Excerpt to read:
▼▼▼
- Developer(s): Vektor Grafix
- Publisher(s): Virgin Games
- Platform(s): IBM PC, Amiga, Atari ST
- Release: 1992
- Genre(s): Flight simulator
- Mode(s): Single-player

= Shuttle (video game) =

1992 video game

Shuttle is a space flight simulator game developed by Vektor Grafix and published by Virgin Games. It was released in 1992 on the IBM PC, Amiga and Atari ST.

== Gameplay ==

In the game, the players control a Space Shuttle that departs from the Vehicle Assembly Building and returns to Earth at the Shuttle Landing Facility.

The game is organized into missions that emulate the experience of Space Shuttle missions, including launching the Hubble Space Telescope and using the Manned Maneuvering Unit to repair satellites. Players are able to receive optional guidance for completing missions if they are struggling. During the course of the game, instructions are passed to the player through a teleprinter, and when those instructions require the player to use the shuttle controls, a flashing box indicates the appropriate switch or knob to use.

The camera zooms in on the Space Shuttle launch stack (MS-DOS)
▲▲▲
Direction 1:
Reproduce word for word the stretch of the Shuttle article from "The game is" through "launch stack (MS-DOS)".
Direction 2:
According to the Shuttle article, how does the game pass instructions to the player?
Direction 3:
Write what comes next in the article on the Shuttle video game, picking up where it stops.
The material after this point is separate from the Shuttle article.

Supplied material:
▼▼▼
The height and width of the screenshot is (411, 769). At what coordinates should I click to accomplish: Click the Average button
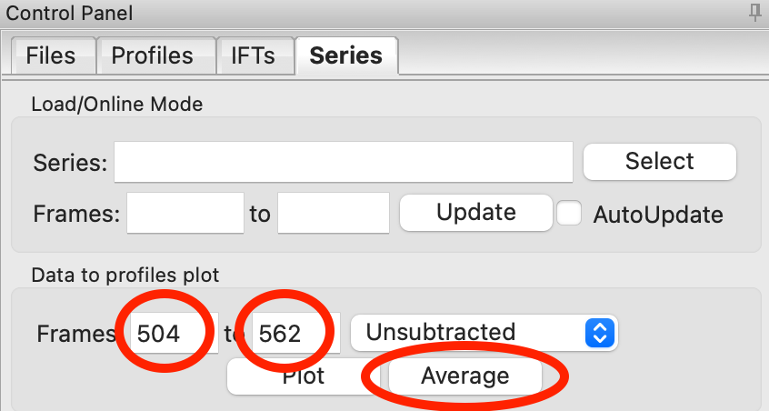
▲▲▲
Exercise answer 1:
The game is organized into missions that emulate the experience of Space Shuttle missions, including launching the Hubble Space Telescope and using the Manned Maneuvering Unit to repair satellites. Players are able to receive optional guidance for completing missions if they are struggling. During the course of the game, instructions are passed to the player through a teleprinter, and when those instructions require the player to use the shuttle controls, a flashing box indicates the appropriate switch or knob to use.

The camera zooms in on the Space Shuttle launch stack (MS-DOS)

Exercise answer 2:
Through a teleprinter.

Exercise answer 3:
While playing, you can change your camera to point in multiple different camera angles, rather than the standard control panel and external view found in most simulators of the time, including a view that can allow the player can also look out of any of the cockpit windows, including back into the payload bay when retrieving or releasing satellites, and some of the CCTV cameras on the Remote Manipulator System. The developers also provide in-game information and diagrams on each of the major Space Shuttle systems, and the publishers also supplied a game manual and a large poster showing the control panels.

The game was released with numerous bugs and issues, particularly with the autopilot often not working as intended, leading to peculiar re-entry trajectories.

In earlier versions, the final mission was impossible to complete, due to some of these issues.

==Reception==
Stanley Trevena from Computer Gaming World applauded the level of detail accomplished in Shuttle, and stated that "Players with an interest in space and hard-core simulation fans alike will blast off into orbit with this new simulation from Virgin." The magazine ran it in their 1992 "Simulation of the year", which ultimately went to Falcon 3.0 by Spectrum Holobyte.

In 1996, Computer Gaming World declared Shuttle the 50th-worst computer game ever released.

==See also==
- Space Shuttle: A Journey into Space (1983)
- Project Space Station (1985)
- E.S.S. Mega (1991)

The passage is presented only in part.